*YOUR INSTRUCTIONS*. Word for word, restate each of the records below.

*SUPPLIED INFORMATION*.
Segment Open

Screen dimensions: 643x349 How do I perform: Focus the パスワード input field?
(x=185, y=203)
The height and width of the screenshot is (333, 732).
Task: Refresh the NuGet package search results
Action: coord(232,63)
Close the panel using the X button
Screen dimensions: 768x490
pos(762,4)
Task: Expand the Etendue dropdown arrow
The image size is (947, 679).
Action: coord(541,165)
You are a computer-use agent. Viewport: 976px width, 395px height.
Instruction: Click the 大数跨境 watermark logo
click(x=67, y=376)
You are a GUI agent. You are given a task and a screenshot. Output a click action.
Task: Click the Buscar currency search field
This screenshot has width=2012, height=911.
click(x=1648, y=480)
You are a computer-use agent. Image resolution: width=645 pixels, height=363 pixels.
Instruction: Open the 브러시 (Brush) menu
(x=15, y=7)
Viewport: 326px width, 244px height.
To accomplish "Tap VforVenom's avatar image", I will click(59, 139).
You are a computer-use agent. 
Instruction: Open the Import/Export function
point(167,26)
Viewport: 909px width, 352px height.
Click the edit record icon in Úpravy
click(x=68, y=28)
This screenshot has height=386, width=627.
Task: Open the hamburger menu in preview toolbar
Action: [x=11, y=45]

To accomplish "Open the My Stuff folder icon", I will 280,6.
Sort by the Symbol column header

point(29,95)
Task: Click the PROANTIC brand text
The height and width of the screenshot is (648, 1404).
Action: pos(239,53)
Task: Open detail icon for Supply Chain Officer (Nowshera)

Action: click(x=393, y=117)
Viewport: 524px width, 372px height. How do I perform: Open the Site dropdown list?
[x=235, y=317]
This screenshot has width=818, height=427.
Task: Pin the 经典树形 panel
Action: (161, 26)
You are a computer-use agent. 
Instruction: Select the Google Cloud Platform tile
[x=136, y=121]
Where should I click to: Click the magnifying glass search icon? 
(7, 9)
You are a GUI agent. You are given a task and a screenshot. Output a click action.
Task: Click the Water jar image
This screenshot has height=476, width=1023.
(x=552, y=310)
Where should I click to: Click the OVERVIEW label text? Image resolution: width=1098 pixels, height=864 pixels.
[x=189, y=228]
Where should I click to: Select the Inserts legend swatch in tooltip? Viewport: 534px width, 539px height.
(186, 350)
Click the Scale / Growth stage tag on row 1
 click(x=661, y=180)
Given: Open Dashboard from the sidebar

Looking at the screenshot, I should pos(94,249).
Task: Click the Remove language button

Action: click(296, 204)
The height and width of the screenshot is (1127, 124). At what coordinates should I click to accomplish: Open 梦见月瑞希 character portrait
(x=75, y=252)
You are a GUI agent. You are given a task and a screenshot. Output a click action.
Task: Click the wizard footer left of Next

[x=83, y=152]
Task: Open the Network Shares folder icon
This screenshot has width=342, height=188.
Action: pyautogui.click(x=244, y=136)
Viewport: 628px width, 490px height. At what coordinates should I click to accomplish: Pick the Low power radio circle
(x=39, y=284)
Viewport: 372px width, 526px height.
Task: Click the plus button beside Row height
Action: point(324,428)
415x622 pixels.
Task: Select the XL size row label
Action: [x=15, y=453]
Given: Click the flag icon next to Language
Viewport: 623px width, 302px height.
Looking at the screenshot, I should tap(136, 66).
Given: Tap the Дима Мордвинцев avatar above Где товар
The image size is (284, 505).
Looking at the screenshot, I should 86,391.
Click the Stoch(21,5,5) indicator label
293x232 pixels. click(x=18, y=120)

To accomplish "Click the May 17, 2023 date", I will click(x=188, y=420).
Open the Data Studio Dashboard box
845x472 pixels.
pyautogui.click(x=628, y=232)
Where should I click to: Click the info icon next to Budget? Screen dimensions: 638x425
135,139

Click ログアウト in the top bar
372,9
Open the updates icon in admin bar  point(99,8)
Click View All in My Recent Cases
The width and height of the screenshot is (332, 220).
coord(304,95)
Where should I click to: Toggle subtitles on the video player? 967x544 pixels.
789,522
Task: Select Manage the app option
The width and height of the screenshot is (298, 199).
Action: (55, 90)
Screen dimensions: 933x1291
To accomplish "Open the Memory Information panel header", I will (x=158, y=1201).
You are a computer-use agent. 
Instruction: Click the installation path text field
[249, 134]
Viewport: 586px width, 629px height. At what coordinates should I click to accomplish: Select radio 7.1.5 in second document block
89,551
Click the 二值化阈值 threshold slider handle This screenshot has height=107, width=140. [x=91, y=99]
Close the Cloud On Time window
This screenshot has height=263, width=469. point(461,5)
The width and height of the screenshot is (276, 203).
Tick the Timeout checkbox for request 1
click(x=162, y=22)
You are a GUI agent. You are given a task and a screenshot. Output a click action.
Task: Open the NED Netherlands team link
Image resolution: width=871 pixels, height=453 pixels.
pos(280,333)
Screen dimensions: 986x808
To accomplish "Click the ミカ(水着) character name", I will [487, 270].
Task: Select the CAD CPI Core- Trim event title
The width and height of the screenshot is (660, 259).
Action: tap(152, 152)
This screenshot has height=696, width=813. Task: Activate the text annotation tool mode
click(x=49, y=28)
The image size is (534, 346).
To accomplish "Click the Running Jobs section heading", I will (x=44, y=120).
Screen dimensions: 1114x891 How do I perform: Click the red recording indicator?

Segment Closed

*ANSWER BOX*.
Screen dimensions: 643x349 How do I perform: Focus the パスワード input field?
(x=185, y=203)
The height and width of the screenshot is (333, 732).
Task: Refresh the NuGet package search results
Action: coord(232,63)
Close the panel using the X button
Screen dimensions: 768x490
pos(762,4)
Task: Expand the Etendue dropdown arrow
The image size is (947, 679).
Action: coord(541,165)
You are a computer-use agent. Viewport: 976px width, 395px height.
Instruction: Click the 大数跨境 watermark logo
click(x=67, y=376)
You are a GUI agent. You are given a task and a screenshot. Output a click action.
Task: Click the Buscar currency search field
This screenshot has width=2012, height=911.
click(x=1648, y=480)
You are a computer-use agent. Image resolution: width=645 pixels, height=363 pixels.
Instruction: Open the 브러시 (Brush) menu
(x=15, y=7)
Viewport: 326px width, 244px height.
To accomplish "Tap VforVenom's avatar image", I will click(59, 139).
You are a computer-use agent. 
Instruction: Open the Import/Export function
point(167,26)
Viewport: 909px width, 352px height.
Click the edit record icon in Úpravy
click(x=68, y=28)
This screenshot has height=386, width=627.
Task: Open the hamburger menu in preview toolbar
Action: [x=11, y=45]

To accomplish "Open the My Stuff folder icon", I will 280,6.
Sort by the Symbol column header

point(29,95)
Task: Click the PROANTIC brand text
The height and width of the screenshot is (648, 1404).
Action: pos(239,53)
Task: Open detail icon for Supply Chain Officer (Nowshera)

Action: click(x=393, y=117)
Viewport: 524px width, 372px height. How do I perform: Open the Site dropdown list?
[x=235, y=317]
This screenshot has width=818, height=427.
Task: Pin the 经典树形 panel
Action: (161, 26)
You are a computer-use agent. 
Instruction: Select the Google Cloud Platform tile
[x=136, y=121]
Where should I click to: Click the magnifying glass search icon? 
(7, 9)
You are a GUI agent. You are given a task and a screenshot. Output a click action.
Task: Click the Water jar image
This screenshot has height=476, width=1023.
(x=552, y=310)
Where should I click to: Click the OVERVIEW label text? Image resolution: width=1098 pixels, height=864 pixels.
[x=189, y=228]
Where should I click to: Select the Inserts legend swatch in tooltip? Viewport: 534px width, 539px height.
(186, 350)
Click the Scale / Growth stage tag on row 1
 click(x=661, y=180)
Given: Open Dashboard from the sidebar

Looking at the screenshot, I should pos(94,249).
Task: Click the Remove language button

Action: click(296, 204)
The height and width of the screenshot is (1127, 124). At what coordinates should I click to accomplish: Open 梦见月瑞希 character portrait
(x=75, y=252)
You are a GUI agent. You are given a task and a screenshot. Output a click action.
Task: Click the wizard footer left of Next

[x=83, y=152]
Task: Open the Network Shares folder icon
This screenshot has width=342, height=188.
Action: pyautogui.click(x=244, y=136)
Viewport: 628px width, 490px height. At what coordinates should I click to accomplish: Pick the Low power radio circle
(x=39, y=284)
Viewport: 372px width, 526px height.
Task: Click the plus button beside Row height
Action: point(324,428)
415x622 pixels.
Task: Select the XL size row label
Action: [x=15, y=453]
Given: Click the flag icon next to Language
Viewport: 623px width, 302px height.
Looking at the screenshot, I should tap(136, 66).
Given: Tap the Дима Мордвинцев avatar above Где товар
The image size is (284, 505).
Looking at the screenshot, I should 86,391.
Click the Stoch(21,5,5) indicator label
293x232 pixels. click(x=18, y=120)

To accomplish "Click the May 17, 2023 date", I will click(x=188, y=420).
Open the Data Studio Dashboard box
845x472 pixels.
pyautogui.click(x=628, y=232)
Where should I click to: Click the info icon next to Budget? Screen dimensions: 638x425
135,139

Click ログアウト in the top bar
372,9
Open the updates icon in admin bar  point(99,8)
Click View All in My Recent Cases
The width and height of the screenshot is (332, 220).
coord(304,95)
Where should I click to: Toggle subtitles on the video player? 967x544 pixels.
789,522
Task: Select Manage the app option
The width and height of the screenshot is (298, 199).
Action: (55, 90)
Screen dimensions: 933x1291
To accomplish "Open the Memory Information panel header", I will (x=158, y=1201).
You are a computer-use agent. 
Instruction: Click the installation path text field
[249, 134]
Viewport: 586px width, 629px height. At what coordinates should I click to accomplish: Select radio 7.1.5 in second document block
89,551
Click the 二值化阈值 threshold slider handle This screenshot has height=107, width=140. [x=91, y=99]
Close the Cloud On Time window
This screenshot has height=263, width=469. point(461,5)
The width and height of the screenshot is (276, 203).
Tick the Timeout checkbox for request 1
click(x=162, y=22)
You are a GUI agent. You are given a task and a screenshot. Output a click action.
Task: Open the NED Netherlands team link
Image resolution: width=871 pixels, height=453 pixels.
pos(280,333)
Screen dimensions: 986x808
To accomplish "Click the ミカ(水着) character name", I will [487, 270].
Task: Select the CAD CPI Core- Trim event title
The width and height of the screenshot is (660, 259).
Action: tap(152, 152)
This screenshot has height=696, width=813. Task: Activate the text annotation tool mode
click(x=49, y=28)
The image size is (534, 346).
To accomplish "Click the Running Jobs section heading", I will (x=44, y=120).
Screen dimensions: 1114x891 How do I perform: Click the red recording indicator?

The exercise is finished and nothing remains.